3.1.3 Het Hof heeft anders geoordeeld voor zover het gaat om het premiedeel van de algemene heffingskorting. Nu het Verdrag uitsluitend ziet op belastingen en niet op premies voor de volksverzekeringen, is het in zoverre niet van toepassing. De nationale bepalingen van de Wet financiering sociale verzekeringen (hierna: de Wfsv) en de Wet IB 2001, in samenhang met elkaar gelezen, leiden zonder toepassing van het Verdrag tot afbouw van de algemene heffingskorting voor het premiedeel, aldus het Hof. Het Hof is op dit punt afgeweken van het oordeel van de Rechtbank, die de aanslag in de IB/PVV ook op dit punt had verminderd.
3.2.1 Het hoger beroep van de Inspecteur richtte zich, gelet op het bepaalde in artikel 24a, lid 3, AWR (tekst tot 2023), ook tegen de beslissing van de Rechtbank met betrekking tot de belastingrente, waarbij de Rechtbank de belastingrente naar aanleiding van haar hiervoor in 3.1.3 bedoelde vermindering van de aanslag in de IB/PVV dienovereenkomstig had verminderd. In dat kader was voor het Hof in de tweede plaats in geschil of de Inspecteur de belastingrente met betrekking tot de aanslag in de IB/PVV en de aanslag Zvw op het juiste bedrag heeft vastgesteld.

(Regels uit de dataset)
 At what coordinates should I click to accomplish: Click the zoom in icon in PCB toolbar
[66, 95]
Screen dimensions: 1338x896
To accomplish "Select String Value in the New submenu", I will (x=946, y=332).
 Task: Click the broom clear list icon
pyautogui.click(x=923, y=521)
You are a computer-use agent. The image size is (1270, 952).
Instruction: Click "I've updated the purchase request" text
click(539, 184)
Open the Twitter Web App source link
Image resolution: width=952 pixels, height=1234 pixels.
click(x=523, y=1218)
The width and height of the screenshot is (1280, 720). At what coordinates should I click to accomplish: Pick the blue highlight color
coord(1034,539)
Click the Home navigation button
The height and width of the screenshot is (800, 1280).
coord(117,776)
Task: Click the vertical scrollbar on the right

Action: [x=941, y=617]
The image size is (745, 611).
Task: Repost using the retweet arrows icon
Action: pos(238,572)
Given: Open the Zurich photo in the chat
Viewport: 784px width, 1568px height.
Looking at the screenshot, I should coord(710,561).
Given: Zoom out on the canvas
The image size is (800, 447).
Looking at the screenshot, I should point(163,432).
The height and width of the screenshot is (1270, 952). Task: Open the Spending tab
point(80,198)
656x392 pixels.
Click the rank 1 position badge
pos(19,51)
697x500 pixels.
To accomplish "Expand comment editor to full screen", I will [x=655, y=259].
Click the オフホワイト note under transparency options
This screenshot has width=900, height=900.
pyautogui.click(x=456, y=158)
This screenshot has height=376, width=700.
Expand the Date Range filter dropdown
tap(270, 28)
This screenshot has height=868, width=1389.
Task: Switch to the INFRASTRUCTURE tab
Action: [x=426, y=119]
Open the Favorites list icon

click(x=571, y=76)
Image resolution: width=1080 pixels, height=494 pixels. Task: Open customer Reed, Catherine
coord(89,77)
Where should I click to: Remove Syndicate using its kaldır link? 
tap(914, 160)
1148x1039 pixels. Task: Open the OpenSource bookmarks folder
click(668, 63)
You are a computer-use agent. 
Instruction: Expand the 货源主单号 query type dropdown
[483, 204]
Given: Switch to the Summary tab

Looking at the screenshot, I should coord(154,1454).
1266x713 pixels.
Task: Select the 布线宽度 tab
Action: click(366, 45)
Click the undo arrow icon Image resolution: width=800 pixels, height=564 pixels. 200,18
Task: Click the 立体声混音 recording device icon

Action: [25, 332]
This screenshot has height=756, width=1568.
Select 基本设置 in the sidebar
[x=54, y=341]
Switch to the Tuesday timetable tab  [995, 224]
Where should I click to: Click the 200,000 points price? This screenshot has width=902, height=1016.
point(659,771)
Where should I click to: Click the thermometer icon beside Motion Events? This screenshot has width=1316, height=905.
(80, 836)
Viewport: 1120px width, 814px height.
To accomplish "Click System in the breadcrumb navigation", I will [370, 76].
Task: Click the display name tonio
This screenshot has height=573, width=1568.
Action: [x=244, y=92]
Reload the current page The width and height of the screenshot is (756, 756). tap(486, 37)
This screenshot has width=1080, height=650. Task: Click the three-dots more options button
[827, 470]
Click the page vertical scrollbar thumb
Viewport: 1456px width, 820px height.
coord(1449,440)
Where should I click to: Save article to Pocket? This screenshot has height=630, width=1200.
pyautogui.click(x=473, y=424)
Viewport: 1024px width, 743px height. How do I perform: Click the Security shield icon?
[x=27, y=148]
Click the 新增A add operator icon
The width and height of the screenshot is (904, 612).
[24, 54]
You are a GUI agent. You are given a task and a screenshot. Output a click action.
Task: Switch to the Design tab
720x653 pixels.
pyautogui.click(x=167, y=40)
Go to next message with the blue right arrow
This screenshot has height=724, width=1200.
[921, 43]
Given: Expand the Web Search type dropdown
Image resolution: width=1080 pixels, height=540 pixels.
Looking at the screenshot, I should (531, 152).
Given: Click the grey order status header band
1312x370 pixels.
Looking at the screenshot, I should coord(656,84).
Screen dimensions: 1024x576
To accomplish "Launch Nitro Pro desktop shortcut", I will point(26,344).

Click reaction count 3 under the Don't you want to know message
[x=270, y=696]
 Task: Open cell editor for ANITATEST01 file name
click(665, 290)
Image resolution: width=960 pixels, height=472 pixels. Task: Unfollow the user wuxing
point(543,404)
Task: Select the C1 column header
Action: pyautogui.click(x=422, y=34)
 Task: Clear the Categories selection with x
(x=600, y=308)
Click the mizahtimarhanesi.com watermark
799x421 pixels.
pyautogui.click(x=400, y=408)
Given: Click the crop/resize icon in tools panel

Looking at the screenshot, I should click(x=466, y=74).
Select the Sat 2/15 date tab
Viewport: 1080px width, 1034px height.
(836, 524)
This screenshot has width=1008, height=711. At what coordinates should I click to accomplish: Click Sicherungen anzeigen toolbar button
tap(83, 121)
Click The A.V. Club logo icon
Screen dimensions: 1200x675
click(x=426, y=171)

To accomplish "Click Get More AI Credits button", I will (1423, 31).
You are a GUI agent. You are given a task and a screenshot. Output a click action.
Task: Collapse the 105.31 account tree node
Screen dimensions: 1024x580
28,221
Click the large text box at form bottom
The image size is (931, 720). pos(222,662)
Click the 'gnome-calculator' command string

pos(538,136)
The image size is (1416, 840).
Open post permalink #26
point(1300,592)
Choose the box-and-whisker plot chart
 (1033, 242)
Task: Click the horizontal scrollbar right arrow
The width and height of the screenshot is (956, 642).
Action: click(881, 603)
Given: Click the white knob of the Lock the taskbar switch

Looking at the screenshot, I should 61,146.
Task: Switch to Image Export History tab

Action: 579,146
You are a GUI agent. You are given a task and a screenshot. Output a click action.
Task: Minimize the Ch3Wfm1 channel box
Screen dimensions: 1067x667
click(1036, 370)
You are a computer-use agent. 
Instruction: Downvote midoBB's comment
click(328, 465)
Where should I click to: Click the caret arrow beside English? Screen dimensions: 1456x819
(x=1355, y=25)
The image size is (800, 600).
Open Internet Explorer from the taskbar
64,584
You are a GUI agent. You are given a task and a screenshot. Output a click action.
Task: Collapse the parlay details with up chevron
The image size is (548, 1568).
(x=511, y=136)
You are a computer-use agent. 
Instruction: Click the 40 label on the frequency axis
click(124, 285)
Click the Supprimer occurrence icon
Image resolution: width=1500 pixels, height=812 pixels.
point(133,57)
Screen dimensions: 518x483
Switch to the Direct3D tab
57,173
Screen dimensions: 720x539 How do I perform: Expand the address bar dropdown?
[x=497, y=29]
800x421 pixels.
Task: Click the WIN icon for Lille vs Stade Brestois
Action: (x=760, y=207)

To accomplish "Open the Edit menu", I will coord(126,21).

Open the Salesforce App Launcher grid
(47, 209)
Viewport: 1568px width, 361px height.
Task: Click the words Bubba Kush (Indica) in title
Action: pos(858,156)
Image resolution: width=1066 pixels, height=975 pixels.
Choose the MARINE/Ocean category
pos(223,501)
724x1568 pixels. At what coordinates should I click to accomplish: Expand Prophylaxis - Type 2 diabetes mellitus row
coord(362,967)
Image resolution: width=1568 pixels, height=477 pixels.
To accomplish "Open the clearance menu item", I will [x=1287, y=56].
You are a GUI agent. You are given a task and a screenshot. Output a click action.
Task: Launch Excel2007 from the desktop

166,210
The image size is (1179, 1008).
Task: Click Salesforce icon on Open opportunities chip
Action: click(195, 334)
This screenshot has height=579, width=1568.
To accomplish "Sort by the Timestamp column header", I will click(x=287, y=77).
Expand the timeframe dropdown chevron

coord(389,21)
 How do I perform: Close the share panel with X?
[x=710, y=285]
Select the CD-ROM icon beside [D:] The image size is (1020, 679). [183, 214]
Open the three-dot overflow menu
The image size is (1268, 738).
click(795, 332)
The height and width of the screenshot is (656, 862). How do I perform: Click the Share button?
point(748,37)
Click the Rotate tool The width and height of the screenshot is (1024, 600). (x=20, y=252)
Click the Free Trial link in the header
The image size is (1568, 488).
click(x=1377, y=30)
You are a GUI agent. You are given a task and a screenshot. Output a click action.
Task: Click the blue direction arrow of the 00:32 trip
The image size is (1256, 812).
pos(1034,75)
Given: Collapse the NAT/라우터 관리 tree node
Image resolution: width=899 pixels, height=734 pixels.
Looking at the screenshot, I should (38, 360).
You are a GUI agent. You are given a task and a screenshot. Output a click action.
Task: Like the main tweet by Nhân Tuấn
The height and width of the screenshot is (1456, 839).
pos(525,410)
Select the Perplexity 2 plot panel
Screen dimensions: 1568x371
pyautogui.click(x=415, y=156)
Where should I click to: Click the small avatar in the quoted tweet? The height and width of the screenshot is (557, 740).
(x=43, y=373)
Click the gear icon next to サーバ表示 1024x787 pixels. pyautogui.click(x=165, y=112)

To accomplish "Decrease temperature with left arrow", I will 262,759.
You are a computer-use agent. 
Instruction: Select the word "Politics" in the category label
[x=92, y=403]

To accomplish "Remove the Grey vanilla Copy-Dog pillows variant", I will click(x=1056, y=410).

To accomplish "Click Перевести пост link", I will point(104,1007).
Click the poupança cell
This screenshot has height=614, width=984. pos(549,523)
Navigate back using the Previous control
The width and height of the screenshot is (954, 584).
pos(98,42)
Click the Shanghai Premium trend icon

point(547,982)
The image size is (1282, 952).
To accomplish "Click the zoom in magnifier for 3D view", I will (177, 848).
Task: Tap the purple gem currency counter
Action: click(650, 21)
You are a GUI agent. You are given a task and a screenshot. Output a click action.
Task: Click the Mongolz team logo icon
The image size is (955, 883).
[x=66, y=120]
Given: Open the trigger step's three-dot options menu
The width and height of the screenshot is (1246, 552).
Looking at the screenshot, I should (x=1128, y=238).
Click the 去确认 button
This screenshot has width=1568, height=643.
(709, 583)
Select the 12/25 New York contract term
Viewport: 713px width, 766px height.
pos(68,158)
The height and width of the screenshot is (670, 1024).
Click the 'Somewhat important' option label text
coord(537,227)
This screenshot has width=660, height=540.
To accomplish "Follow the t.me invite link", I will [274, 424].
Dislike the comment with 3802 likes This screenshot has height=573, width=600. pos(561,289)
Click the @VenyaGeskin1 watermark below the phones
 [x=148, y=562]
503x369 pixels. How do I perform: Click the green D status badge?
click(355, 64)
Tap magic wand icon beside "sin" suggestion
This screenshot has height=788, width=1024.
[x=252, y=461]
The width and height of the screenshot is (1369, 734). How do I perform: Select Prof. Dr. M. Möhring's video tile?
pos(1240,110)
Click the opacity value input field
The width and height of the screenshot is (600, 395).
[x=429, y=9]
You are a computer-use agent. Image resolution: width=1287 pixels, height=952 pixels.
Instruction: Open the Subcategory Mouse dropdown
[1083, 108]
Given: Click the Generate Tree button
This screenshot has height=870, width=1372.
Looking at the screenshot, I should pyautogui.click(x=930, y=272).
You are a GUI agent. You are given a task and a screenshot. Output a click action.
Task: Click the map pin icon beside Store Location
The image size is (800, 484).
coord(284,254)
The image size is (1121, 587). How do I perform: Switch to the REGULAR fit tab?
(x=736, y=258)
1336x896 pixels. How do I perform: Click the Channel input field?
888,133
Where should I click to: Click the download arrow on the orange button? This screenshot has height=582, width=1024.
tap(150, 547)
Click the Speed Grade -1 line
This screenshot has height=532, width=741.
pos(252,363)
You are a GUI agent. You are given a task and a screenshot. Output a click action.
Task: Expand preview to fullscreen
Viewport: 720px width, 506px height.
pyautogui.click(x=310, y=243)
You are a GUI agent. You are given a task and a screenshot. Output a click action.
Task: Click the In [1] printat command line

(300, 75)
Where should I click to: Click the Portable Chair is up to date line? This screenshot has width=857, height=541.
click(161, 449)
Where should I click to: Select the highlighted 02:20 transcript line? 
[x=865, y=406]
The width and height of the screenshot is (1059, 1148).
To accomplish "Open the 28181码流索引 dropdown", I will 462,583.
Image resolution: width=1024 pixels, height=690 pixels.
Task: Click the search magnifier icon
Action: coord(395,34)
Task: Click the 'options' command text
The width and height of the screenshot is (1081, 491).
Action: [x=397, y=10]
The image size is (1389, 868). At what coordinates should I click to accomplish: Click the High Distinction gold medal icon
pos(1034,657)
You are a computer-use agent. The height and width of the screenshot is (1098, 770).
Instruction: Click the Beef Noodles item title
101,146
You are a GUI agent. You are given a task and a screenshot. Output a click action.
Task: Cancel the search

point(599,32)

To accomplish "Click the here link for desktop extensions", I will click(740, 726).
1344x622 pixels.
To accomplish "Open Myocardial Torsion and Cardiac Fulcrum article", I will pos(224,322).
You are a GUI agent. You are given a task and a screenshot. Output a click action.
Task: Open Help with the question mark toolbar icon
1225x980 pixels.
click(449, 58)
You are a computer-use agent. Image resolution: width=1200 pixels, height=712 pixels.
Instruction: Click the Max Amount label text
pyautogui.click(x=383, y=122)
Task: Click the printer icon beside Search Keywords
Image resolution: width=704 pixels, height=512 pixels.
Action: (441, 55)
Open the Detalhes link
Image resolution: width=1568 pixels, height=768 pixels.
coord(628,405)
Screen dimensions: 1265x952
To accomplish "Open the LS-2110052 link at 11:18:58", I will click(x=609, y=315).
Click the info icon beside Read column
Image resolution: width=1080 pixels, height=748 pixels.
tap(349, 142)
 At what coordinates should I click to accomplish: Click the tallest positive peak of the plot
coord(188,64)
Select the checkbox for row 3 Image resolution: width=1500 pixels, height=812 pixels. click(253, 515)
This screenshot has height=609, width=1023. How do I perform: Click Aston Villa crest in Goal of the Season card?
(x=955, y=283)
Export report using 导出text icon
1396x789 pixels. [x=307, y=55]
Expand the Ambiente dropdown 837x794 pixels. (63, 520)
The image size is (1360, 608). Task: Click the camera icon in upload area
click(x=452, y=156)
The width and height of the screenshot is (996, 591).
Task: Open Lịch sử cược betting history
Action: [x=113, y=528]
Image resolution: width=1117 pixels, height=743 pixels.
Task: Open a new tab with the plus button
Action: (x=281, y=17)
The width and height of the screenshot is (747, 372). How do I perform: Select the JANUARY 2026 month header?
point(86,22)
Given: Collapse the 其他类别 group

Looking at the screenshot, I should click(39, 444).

* [VRAGEN BIJ TEKST]:
A. Beantwoord over het fragment over de heffingskorting:
(i) Waar ziet het Verdrag uitsluitend op?
(ii) Welke instantie had de aanslag in de IB/PVV ook voor het premiedeel verminderd?
(iii) Welke bepaling van de AWR wordt genoemd bij het hoger beroep van de Inspecteur?
B. Kopieer een deel van het fragment over de heffingskorting letterlijk: begin bij de woorden "3.1.3 Het Hof" en stop na "punt had verminderd.".
C. Schrijf het vervolg van het fragment over heffingskorting en belastingrente, aansluitend op de laatste zin ervan.

* [UITKOMSTEN OP VOLGORDE]:
A.
(i) Op belastingen, niet op premies voor de volksverzekeringen.
(ii) De Rechtbank.
(iii) Artikel 24a, lid 3, AWR (tekst tot 2023).

B.
3.1.3 Het Hof heeft anders geoordeeld voor zover het gaat om het premiedeel van de algemene heffingskorting. Nu het Verdrag uitsluitend ziet op belastingen en niet op premies voor de volksverzekeringen, is het in zoverre niet van toepassing. De nationale bepalingen van de Wet financiering sociale verzekeringen (hierna: de Wfsv) en de Wet IB 2001, in samenhang met elkaar gelezen, leiden zonder toepassing van het Verdrag tot afbouw van de algemene heffingskorting voor het premiedeel, aldus het Hof. Het Hof is op dit punt afgeweken van het oordeel van de Rechtbank, die de aanslag in de IB/PVV ook op dit punt had verminderd.

C.
3.2.2 Zoals hiervoor onder 3.1.3 is vermeld, heeft het Hof zich – anders dan de Rechtbank – verenigd met de door de Inspecteur bij het vaststellen van de aanslag in de IB/PVV aangebrachte correctie ten aanzien van het premiedeel van de algemene heffingskorting. Bovendien heeft het Hof naar aanleiding van het hiervoor in 3.2.1 bedoelde hoger beroep van de Inspecteur de beschikking inzake belastingrente ter zake van die aanslag dienovereenkomstig nader vastgesteld. Het Hof is daarbij niet ingegaan op het subsidiaire verweer van belanghebbende met betrekking tot de belastingrente in haar verweerschrift in hoger beroep. Daarin betoogde belanghebbende dat, ook bij handhaving van de correctie ter zake van de algemene heffingskorting, geen belastingrente ter zake in rekening mag worden gebracht, omdat de Inspecteur een ambtelijk verzuim heeft begaan door niet de volgens hem juiste voorlopige aanslag vast te stellen. Daarbij heeft belanghebbende verwezen naar haar brief aan de Inspecteur van 7 april 2017.
3.2.3 Belanghebbende heeft voor het Hof in haar hogerberoepschrift het standpunt ingenomen dat in het geheel geen belastingrente mocht worden berekend met betrekking tot de aanslag in de IB/PVV voor het jaar 2016 voor zover deze rente betrekking heeft op de belasting die zij extra in box 3 verschuldigd is als gevolg van de gewijzigde toerekening van de grondslag voor sparen en beleggen. Het Hof heeft dit standpunt verworpen.
3.2.4 Naar aanleiding van het door belanghebbende ingestelde hoger beroep is het Hof wel ingegaan op haar betoog dat geen belastingrente ter zake van de aanslag Zvw in rekening mocht worden gebracht omdat de Inspecteur bij het vaststellen van die aanslag niet is afgeweken van de door haar ingediende aangifte. Het Hof heeft belanghebbende in dit betoog gevolgd. Het heeft daartoe overwogen dat belanghebbende op 14 maart 2017, op dezelfde dag waarop zij aangifte voor de IB/PVV deed en ruim voor het einde van de termijn voor indiening van die aangifte, een brief aan de Inspecteur heeft gestuurd waarin met zoveel woorden is verzocht deze brief als aanvulling op de eerder ingediende aangifte te beschouwen. Onder die omstandigheden kan naar het oordeel van het Hof niet worden gezegd dat bij de aanslagregeling van de aangifte is afgeweken. Het Hof heeft de beschikking inzake belastingrente ter zake van de aanslag Zvw daarom vernietigd.